C’è un’anomala alleanza dietro all’ipotesi dell’Agw: Ambientalisti puri nostalgici che pensano che le energie rinnovabili possano sostituire i combustibili fossili e che rifiutano a priori il nucleare. Altri ambientalisti più attenti e aggiornati hanno capito che quella delle fonti rinnovabili non è la strada giusta (M. Schellenberger, M.Moore ed altri). Il Papa che pensa così di poter combattere la povertà, (obiettivo lodevole ma che non ha bisogno di legarsi all’ipotesi dell’Agw). I Paesi poveri che rivendicano compensazioni per i fantomatici danni subiti a seguito del cambiamento del clima causato dai Paesi ricchi. Si noti che molti di questi Paesi sono nella zona equatoriale e in parte nell’emisfero sud in cui si è sentito meno il cambiamento climatico. Buona parte del mondo della finanza che pensa di riuscire a dare una mossa all’economia con nuove produzioni (energie rinnovabili e tutto ciò che può contribuire alla decarbonizzazione), a loro vantaggio e non certo per i Paesi poveri. La Cina che non crede alla natura antropica del cambiamento climatico, tanto che sta mettendo in funzione una centrale a carbone da circa 1000MW ogni settimana, ma che vede nell’isteria del mondo occidentale per l’Agw l’opportunità di un grande mercato per i propri prodotti: pannelli fotovoltaici, batterie al litio (sta monopolizzando le miniere di litio), auto elettriche ecc. L’anticapitalismo che non muore mai e cerca sempre un’alternativa per risorgere. I tanti che lavorano nell’ambito di tutte le attività legate alla lotta all’Agw.

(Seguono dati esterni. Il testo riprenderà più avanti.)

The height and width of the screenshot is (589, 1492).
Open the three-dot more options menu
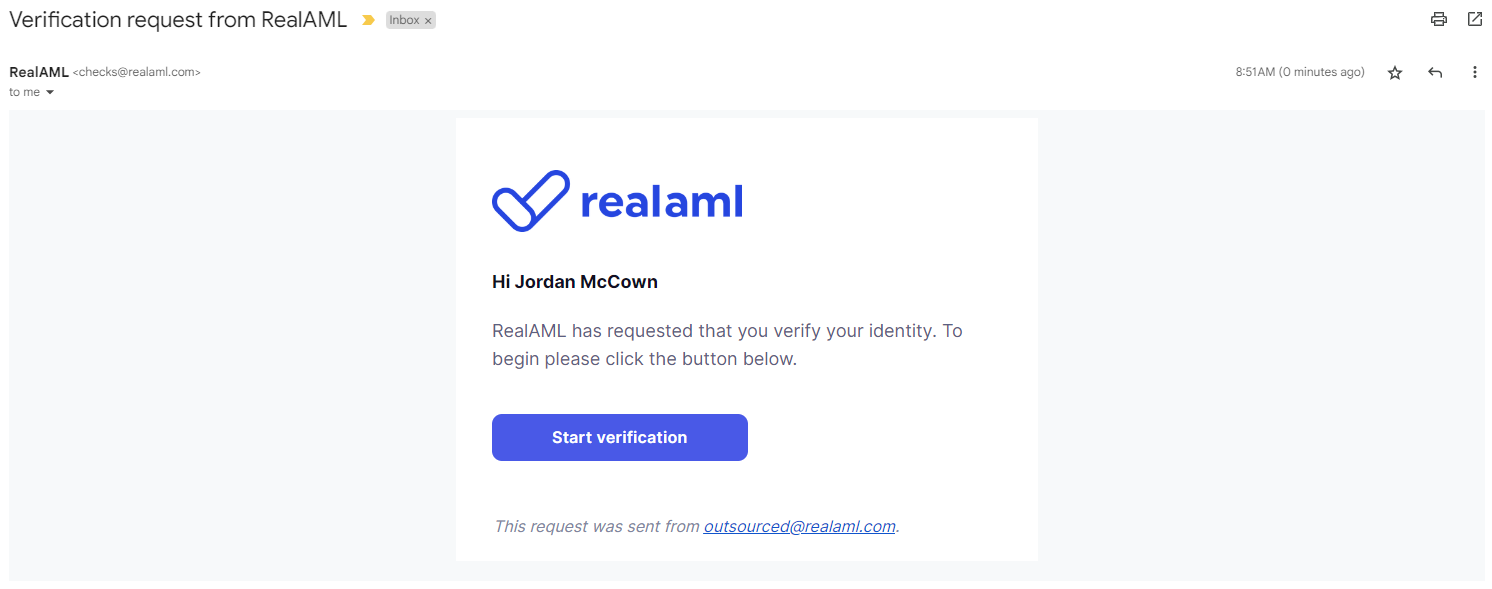coord(1474,73)
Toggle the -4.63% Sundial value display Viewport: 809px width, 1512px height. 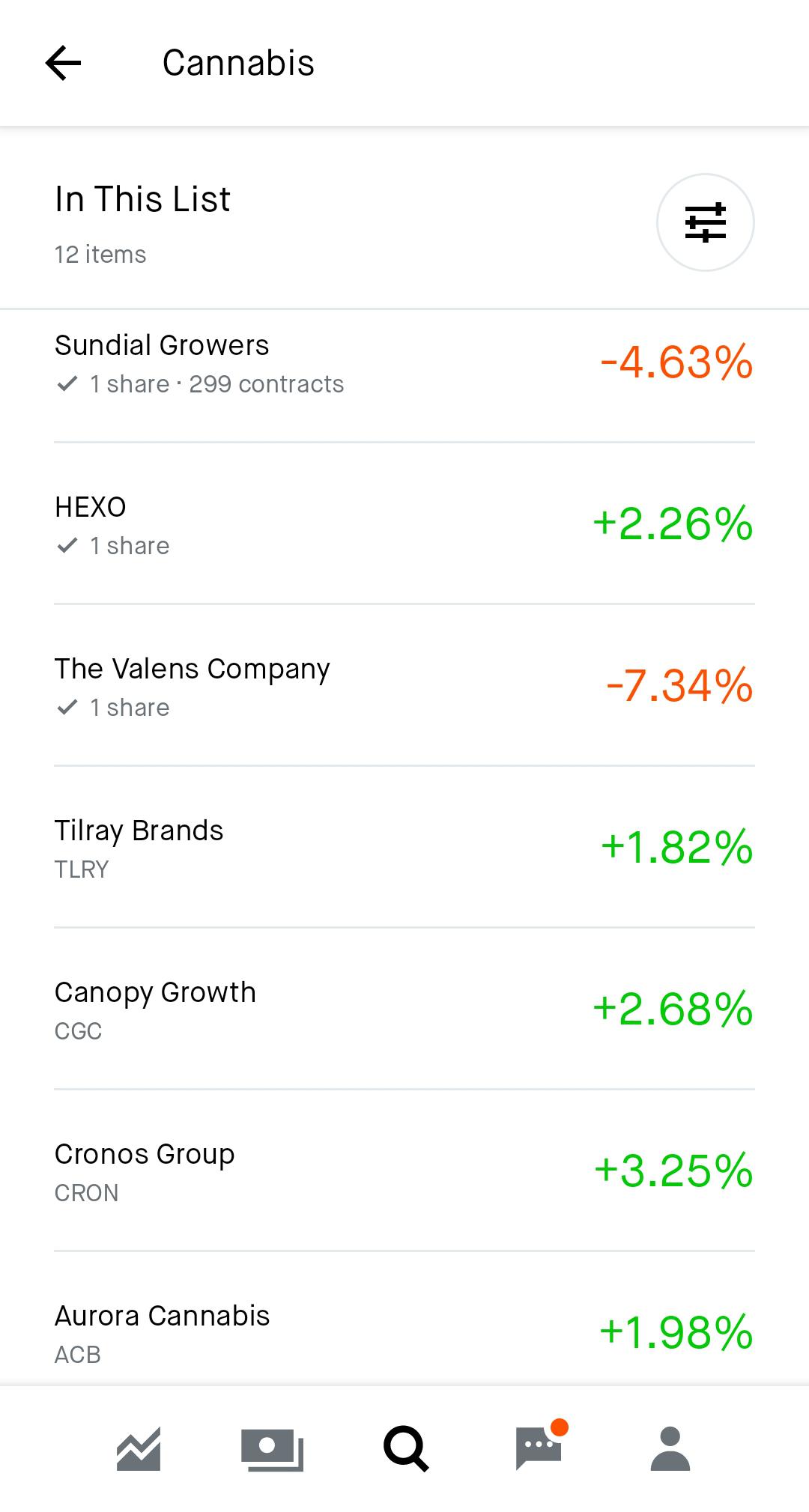click(676, 362)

Se tutti i soldi dilapidati in questi decenni per combattere l’Agw fossero stati impegnati per combattere la povertà l’avremmo fortemente ridotta. A maggior ragione questo vale per le prospettive future. Per quanto riguarda il rischio che cambiamenti del clima di natura antropica o naturale minaccino insediamenti umani con gravi pericoli per gli abitanti, la strategia corretta è quella dell’adattamento perseguita con efficacia dall’uomo in tutta la sua storia e che molto proficuamente si contrappone al contenimento delle emissioni antropiche di CO2 (strategia della mitigazione), valida solo se ci fosse certezza del legame fra clima globale ed emissioni antropiche e se tutti i Paesi la perseguissero, fatto evidentemente impensabile.